● **The input**:
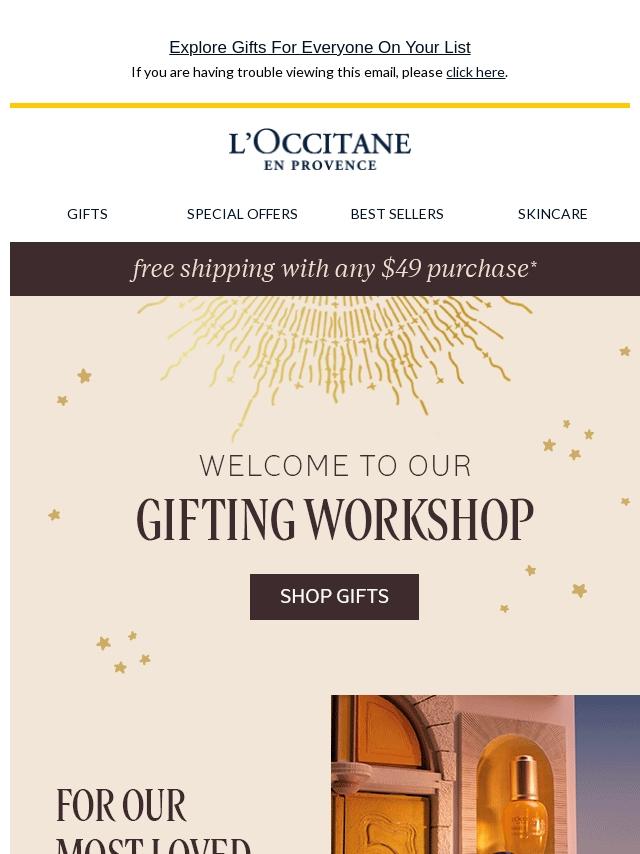
Task: Click the yellow divider line above logo
Action: pyautogui.click(x=320, y=105)
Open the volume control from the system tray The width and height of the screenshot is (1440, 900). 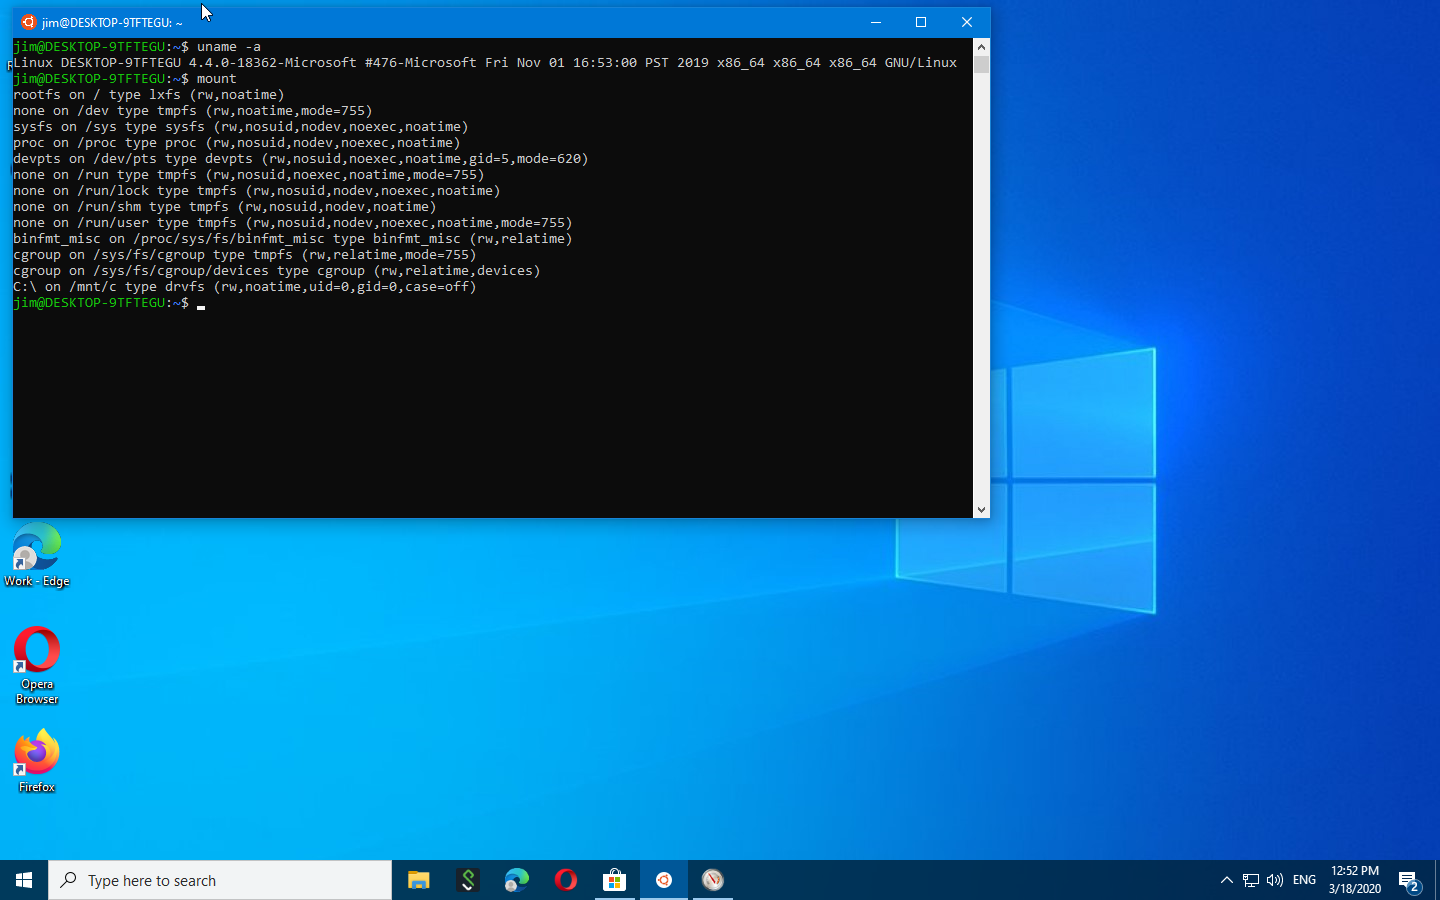(x=1274, y=880)
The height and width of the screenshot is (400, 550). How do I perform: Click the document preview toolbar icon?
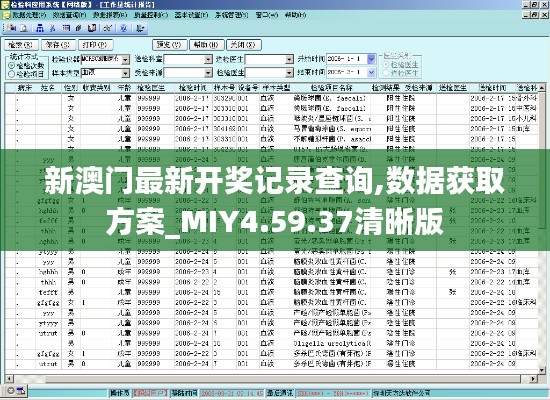(24, 28)
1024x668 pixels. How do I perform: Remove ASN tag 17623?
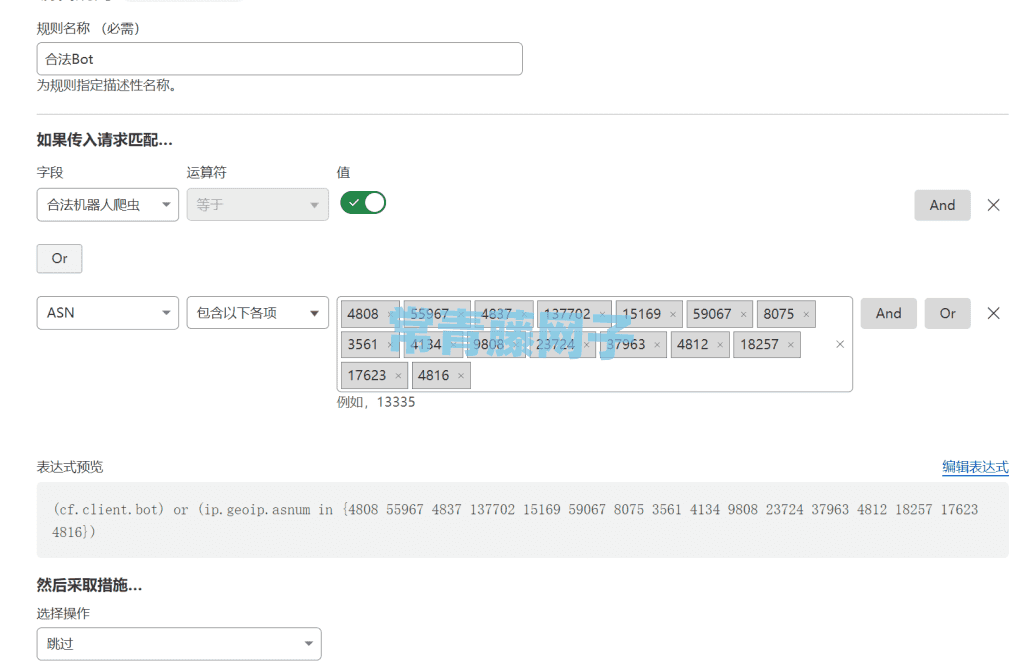coord(398,376)
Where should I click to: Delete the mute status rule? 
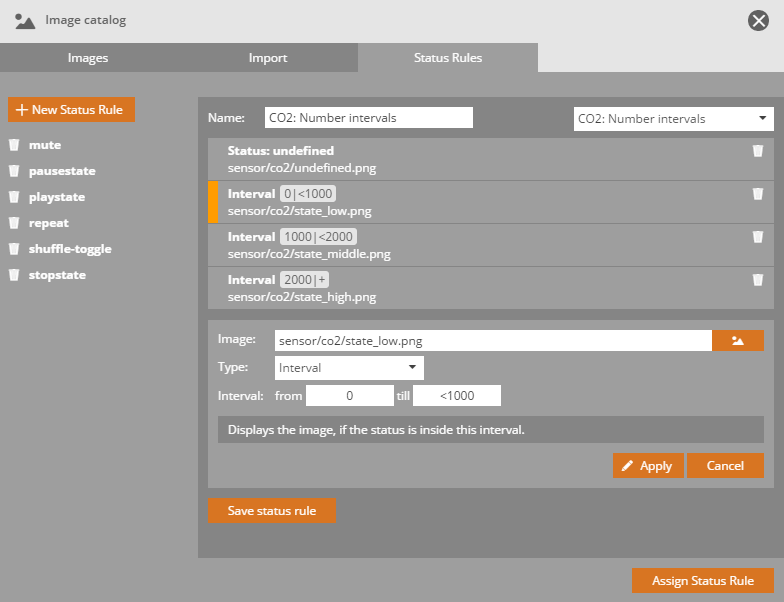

● **Exercise**: Only the lines from the line with "1024x668 pixels. How" through the end of the records belong in your copy. Repeat them exactly, without pictures.

● **Exercise response**:
1024x668 pixels. How do I perform: Remove ASN tag 17623?
coord(398,376)
Where should I click to: Delete the mute status rule? 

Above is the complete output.